Архив
Задание со звёздочкой*
Вопрос.
Прочтите два фрагмента из повести Пушкина «Пиковая Дама». Фрагмент первый: “Игра занимает меня сильно, — сказал Германн, — но я не в состоянии жертвовать необходимым в надежде приобрести излишнее” (глава I). Фрагмент второй: “Будучи в душе игрок, никогда не брал он карты в руки, ибо рассчитал, что его состояние не позволяло ему (как сказывал он) жертвовать необходимым в надежде приобрести излишнее” (глава II). Сопоставьте их между собой. Сходства и совпадения очевидны, но есть ли между фрагментами различия, которые связаны с их смыслом? Как можно интерпретировать и сам факт повтора, и найденные изменения?
Ответ.
Эта перекличка была специально исследована Г.Г. Красухиным (рекомендуем вам его книгу «Доверимся Пушкину», в которой словесник найдёт много любопытных наблюдений к урокам).
Литературовед заметил, что слова Германна (во втором фрагменте они выделены курсивом — так в пушкинское время выделяли “чужую речь”, цитату; здесь необходимость курсива продиктована тем, что вся фраза идёт от автора) совпадают буквально. Это говорит о том, что в его голове сложилось и “обкаталось” нечто вроде устойчивой словесной формулы, из которой изгнано всё “лишнее”.
Действительно, эта фраза состоит из двух изоморфных частей: на первом месте — предикативный элемент “не в состоянии” (при передаче прямой речи Германна во втором фрагменте он опущен по грамматическим соображениям) / “в надежде”; на втором месте — инфинитив “жертвовать” / “приобрести”; завершает каждую часть субстантивированное прилагательное “необходимое” / “излишнее”. Любопытно, что внутри второй и третьей части между её элементами возникают антонимичные отношения — это ещё больше организует фразу.

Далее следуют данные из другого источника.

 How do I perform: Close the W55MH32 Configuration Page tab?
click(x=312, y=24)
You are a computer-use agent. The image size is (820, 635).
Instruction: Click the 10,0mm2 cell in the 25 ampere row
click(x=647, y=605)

Отличие же фрагментов (помимо первого и третьего лица, а также чисто внешних, не выводящих на смысловой уровень расхождений) состоит в грамматической форме глагола “сказать”, сопровождающего в обоих случаях фразу Германна. В первый раз использовано обычное прошедшее время, во второй раз — форма многократного действия. Не будем вдаваться в лингвистические тонкости относительного того, форма это или новое слово (здесь могут быть разные точки зрения), но сказывать отличается от сказать именно значением многократности. Такие глаголы — в науке их называют итеративами — в ограниченном количестве известны литературному языку (ходить — хаживать, видать — видывать, есть — едать; как видим, часто они стилистически окрашены, имеют некий оттенок устарелости или фольклорности) и очень продуктивно образуются в различных говорах (спрашивать — спрашивливать и спрашеивать, ночевать — ночеивать и ночёвывать и т.д.). Итеративы обозначают действие, много раз совершавшееся в прошлом.

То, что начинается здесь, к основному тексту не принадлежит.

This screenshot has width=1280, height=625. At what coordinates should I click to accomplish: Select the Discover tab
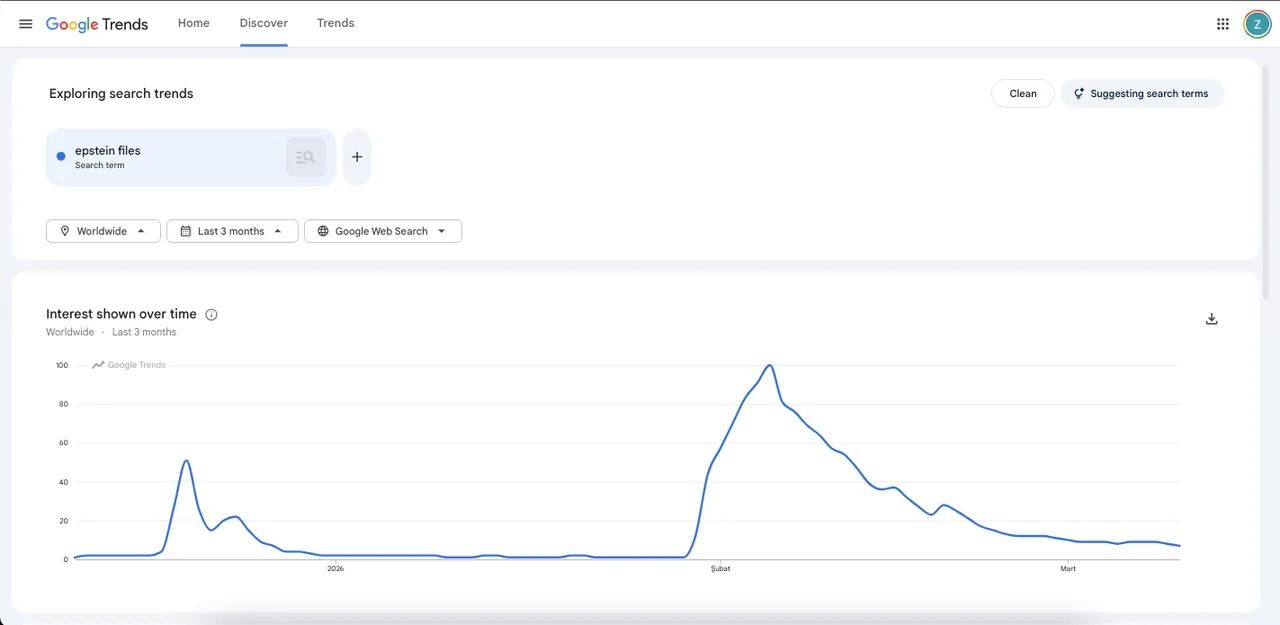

В тексте Пушкина сама глагольная форма помогает читателю понять, как велико было искушение Германна игрой, как много раз он подвергался ему, как часто приходилось ему повторять свою магическую формулу, чтобы удержаться от соблазна. Вот почему она так “ладно скроена”! Как морской камушек, обточенный прибоем, она гладка и кругла — и при говорении не производится, а воспроизводится почти автоматически, как пословица.
Перед нами пример того, как экономно пользуется автор языком для выражения мысли. Маниакальная страсть, владеющая Германном, в сочетании с железной выдержкой составляет основу его личности. Эта основа становится понятной внимательному читателю и через строго организованную синтаксически и грамматически речь героя, и через умело выбранную глагольную форму.
Что же до самой формы многократности, то пользоваться ею нужно умело. Иначе недолго попасть и в комическое положение, сродни описанному Ю.Н. Тыняновым в его книге «Смерть Вазир-Мухтара».
“Петя Каратыгин пожаловался, что в новой пьесе приходится ему говорить странное слово: бывывало.
— Что такое «бывывало»? — пренебрежительно спросила Варвара Даниловна, Гречиха.
— Бывывало?
— Бывало?
— Нет, бывывало.
Крылов нацелился на этот разговор. Он оторвался от тарелки:
— Бывывало, — сказал он, жуя и очень серьёзно. — Можно сказать и бывывывало, — он жевал, — да только этого и трезвому не выго-во-рить...”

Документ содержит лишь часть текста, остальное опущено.